### GIVEN TASK
Gather every line of the records below that contains the string "pyautogui", matching case exactly.

### Element and text location data
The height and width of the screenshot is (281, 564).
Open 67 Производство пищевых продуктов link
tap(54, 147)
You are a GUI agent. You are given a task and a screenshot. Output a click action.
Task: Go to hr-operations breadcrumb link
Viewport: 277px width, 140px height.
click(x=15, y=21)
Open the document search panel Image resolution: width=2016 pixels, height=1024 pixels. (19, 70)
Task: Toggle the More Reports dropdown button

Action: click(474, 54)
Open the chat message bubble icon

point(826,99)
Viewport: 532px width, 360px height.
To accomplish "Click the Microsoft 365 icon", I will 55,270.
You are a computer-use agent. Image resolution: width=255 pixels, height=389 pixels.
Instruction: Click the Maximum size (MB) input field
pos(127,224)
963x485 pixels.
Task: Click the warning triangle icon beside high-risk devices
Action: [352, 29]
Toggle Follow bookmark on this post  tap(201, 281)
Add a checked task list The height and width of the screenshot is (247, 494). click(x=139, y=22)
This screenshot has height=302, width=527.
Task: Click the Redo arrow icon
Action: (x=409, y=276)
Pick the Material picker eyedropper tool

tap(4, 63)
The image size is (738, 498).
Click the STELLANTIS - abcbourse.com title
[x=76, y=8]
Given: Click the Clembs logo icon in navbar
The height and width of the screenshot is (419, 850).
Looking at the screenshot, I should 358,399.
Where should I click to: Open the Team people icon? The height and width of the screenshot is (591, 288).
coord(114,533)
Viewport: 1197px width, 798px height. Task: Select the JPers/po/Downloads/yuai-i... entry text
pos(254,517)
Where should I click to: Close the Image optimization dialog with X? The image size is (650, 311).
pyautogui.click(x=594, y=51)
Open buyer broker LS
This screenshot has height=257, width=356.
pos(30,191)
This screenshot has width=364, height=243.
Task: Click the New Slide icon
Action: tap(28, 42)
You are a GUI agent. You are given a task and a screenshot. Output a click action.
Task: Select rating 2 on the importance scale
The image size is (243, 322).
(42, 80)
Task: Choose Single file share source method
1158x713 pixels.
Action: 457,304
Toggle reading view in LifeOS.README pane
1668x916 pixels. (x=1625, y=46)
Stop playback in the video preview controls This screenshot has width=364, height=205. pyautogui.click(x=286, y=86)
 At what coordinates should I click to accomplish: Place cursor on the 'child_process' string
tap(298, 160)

### TASK RESULT
pyautogui.click(x=594, y=51)
Stop playback in the video preview controls This screenshot has width=364, height=205. pyautogui.click(x=286, y=86)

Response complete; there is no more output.